Aim of the exercise:
Write each line of the entries below as one string in a JSON list, leaving out blank lines.

________________________

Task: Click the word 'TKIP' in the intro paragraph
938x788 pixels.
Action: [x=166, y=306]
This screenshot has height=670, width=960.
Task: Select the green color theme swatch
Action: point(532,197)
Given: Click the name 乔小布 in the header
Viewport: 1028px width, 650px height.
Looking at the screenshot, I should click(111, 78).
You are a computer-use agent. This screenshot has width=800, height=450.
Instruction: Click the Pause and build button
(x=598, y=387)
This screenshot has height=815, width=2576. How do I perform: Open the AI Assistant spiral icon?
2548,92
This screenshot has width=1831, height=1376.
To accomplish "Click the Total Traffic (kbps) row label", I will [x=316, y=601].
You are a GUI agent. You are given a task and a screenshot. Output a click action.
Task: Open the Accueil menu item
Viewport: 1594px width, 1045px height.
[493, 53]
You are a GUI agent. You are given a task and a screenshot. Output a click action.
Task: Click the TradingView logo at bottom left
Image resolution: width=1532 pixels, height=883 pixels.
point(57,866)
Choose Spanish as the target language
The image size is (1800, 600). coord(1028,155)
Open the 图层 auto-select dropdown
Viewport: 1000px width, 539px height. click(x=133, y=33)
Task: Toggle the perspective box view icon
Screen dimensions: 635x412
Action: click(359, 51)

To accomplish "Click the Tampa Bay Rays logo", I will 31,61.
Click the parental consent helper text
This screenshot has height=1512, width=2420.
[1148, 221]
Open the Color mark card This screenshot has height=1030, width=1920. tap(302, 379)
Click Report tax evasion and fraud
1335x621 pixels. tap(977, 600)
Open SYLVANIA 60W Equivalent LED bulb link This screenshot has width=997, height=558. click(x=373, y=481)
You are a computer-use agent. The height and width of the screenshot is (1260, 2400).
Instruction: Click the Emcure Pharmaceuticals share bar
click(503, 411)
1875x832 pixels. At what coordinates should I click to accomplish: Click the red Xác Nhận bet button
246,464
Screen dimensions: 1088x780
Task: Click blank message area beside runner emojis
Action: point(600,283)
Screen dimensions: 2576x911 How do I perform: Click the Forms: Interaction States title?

________________________

In response:
[
  "Task: Click the word 'TKIP' in the intro paragraph",
  "938x788 pixels.",
  "Action: [x=166, y=306]",
  "This screenshot has height=670, width=960.",
  "Task: Select the green color theme swatch",
  "Action: point(532,197)",
  "Given: Click the name 乔小布 in the header",
  "Viewport: 1028px width, 650px height.",
  "Looking at the screenshot, I should click(111, 78).",
  "You are a computer-use agent. This screenshot has width=800, height=450.",
  "Instruction: Click the Pause and build button",
  "(x=598, y=387)",
  "This screenshot has height=815, width=2576. How do I perform: Open the AI Assistant spiral icon?",
  "2548,92",
  "This screenshot has width=1831, height=1376.",
  "To accomplish \"Click the Total Traffic (kbps) row label\", I will [x=316, y=601].",
  "You are a GUI agent. You are given a task and a screenshot. Output a click action.",
  "Task: Open the Accueil menu item",
  "Viewport: 1594px width, 1045px height.",
  "[493, 53]",
  "You are a GUI agent. You are given a task and a screenshot. Output a click action.",
  "Task: Click the TradingView logo at bottom left",
  "Image resolution: width=1532 pixels, height=883 pixels.",
  "point(57,866)",
  "Choose Spanish as the target language",
  "The image size is (1800, 600). coord(1028,155)",
  "Open the 图层 auto-select dropdown",
  "Viewport: 1000px width, 539px height. click(x=133, y=33)",
  "Task: Toggle the perspective box view icon",
  "Screen dimensions: 635x412",
  "Action: click(359, 51)",
  "To accomplish \"Click the Tampa Bay Rays logo\", I will 31,61.",
  "Click the parental consent helper text",
  "This screenshot has height=1512, width=2420.",
  "[1148, 221]",
  "Open the Color mark card This screenshot has height=1030, width=1920. tap(302, 379)",
  "Click Report tax evasion and fraud",
  "1335x621 pixels. tap(977, 600)",
  "Open SYLVANIA 60W Equivalent LED bulb link This screenshot has width=997, height=558. click(x=373, y=481)",
  "You are a computer-use agent. The height and width of the screenshot is (1260, 2400).",
  "Instruction: Click the Emcure Pharmaceuticals share bar",
  "click(503, 411)",
  "1875x832 pixels. At what coordinates should I click to accomplish: Click the red Xác Nhận bet button",
  "246,464",
  "Screen dimensions: 1088x780",
  "Task: Click blank message area beside runner emojis",
  "Action: point(600,283)",
  "Screen dimensions: 2576x911 How do I perform: Click the Forms: Interaction States title?"
]